**What the exercise asks**.
Copy out everything from the line containing "This screenshot has width=595, height=655." down to the line containing "point(465,611)", requests included, and shift each answer coordinate up by 135. Leave the pictures out.
# START OF Provided data
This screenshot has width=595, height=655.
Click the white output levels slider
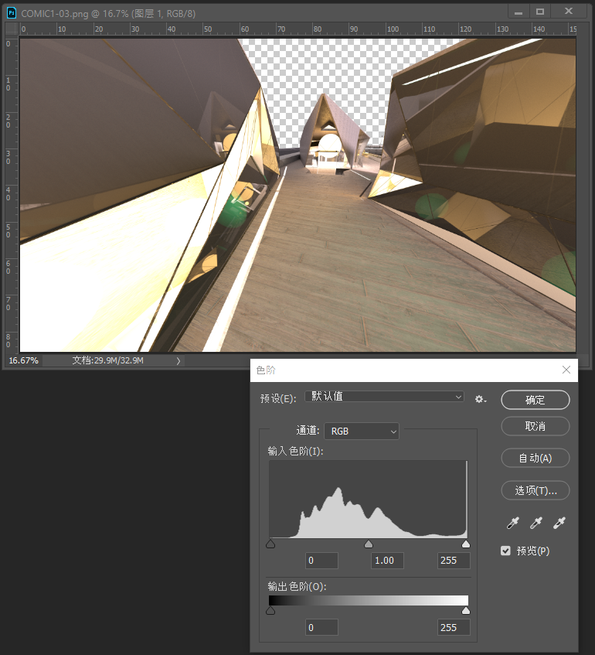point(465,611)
# END OF Provided data
# START OF Provided data
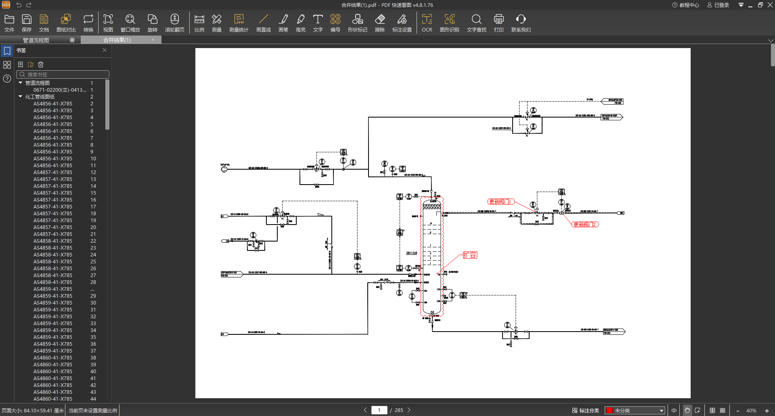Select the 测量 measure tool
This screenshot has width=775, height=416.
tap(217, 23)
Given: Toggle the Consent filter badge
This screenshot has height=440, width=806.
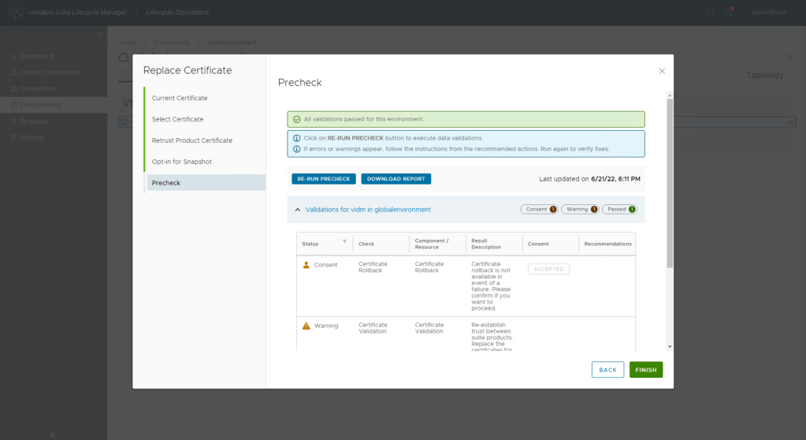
# END OF Provided data
**Task answer**.
This screenshot has width=595, height=655.
Click the white output levels slider
point(600,746)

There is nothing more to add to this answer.